Work to do: Collect every line of the records below that contains the string "Select", matching case exactly, and copy each of those lines.
Start of Raw records
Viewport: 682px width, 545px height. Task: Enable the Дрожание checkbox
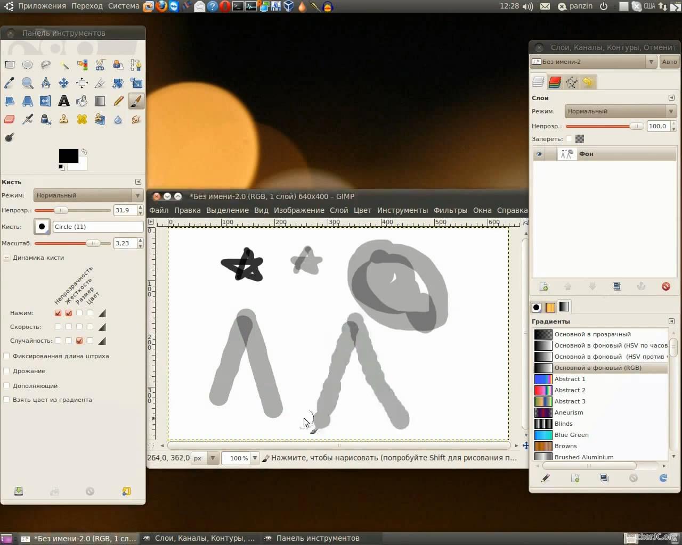pos(7,371)
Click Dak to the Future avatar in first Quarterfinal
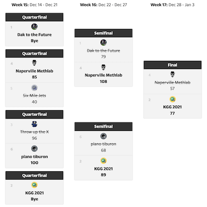 [35, 26]
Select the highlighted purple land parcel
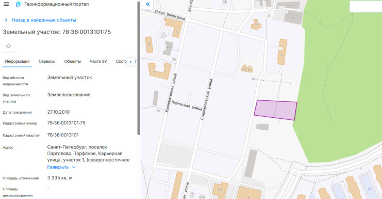 point(275,110)
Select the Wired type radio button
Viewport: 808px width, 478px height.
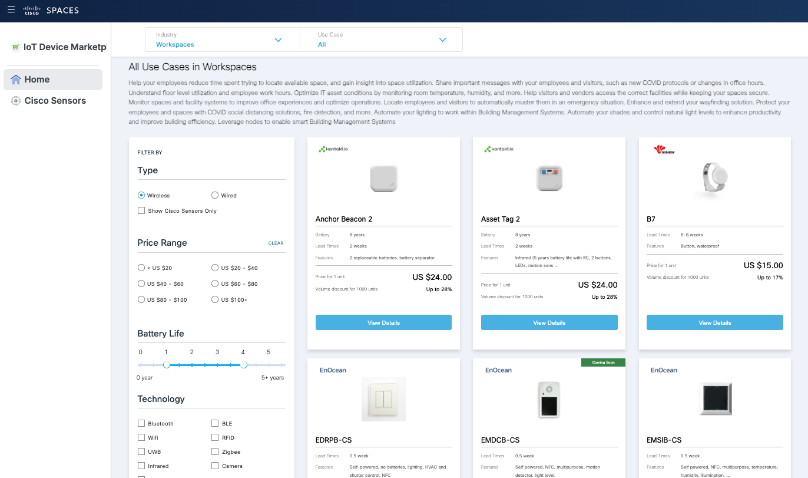point(215,195)
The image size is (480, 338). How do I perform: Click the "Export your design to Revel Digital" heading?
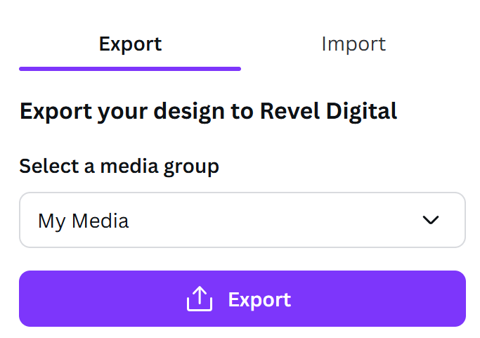coord(208,112)
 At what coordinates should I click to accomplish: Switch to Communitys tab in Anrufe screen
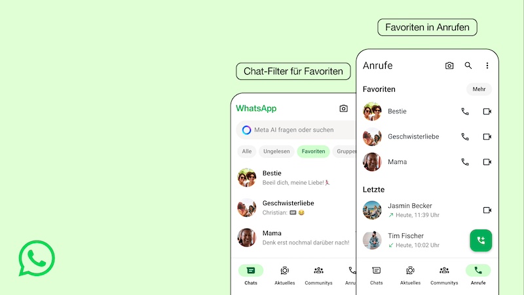coord(444,275)
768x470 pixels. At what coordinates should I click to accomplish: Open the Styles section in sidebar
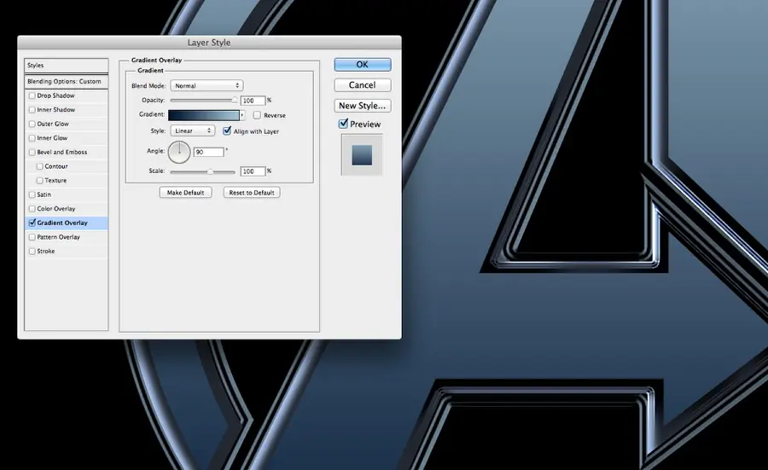click(67, 65)
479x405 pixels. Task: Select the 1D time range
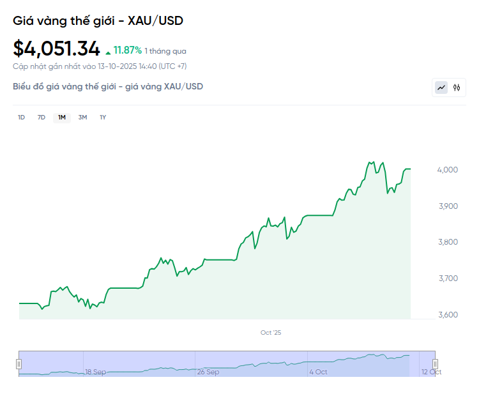21,117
End of Raw records
Worked solution:
Select the highlighted purple land parcel
Select the Wired type radio button
479x405 pixels. Task: Select the 1D time range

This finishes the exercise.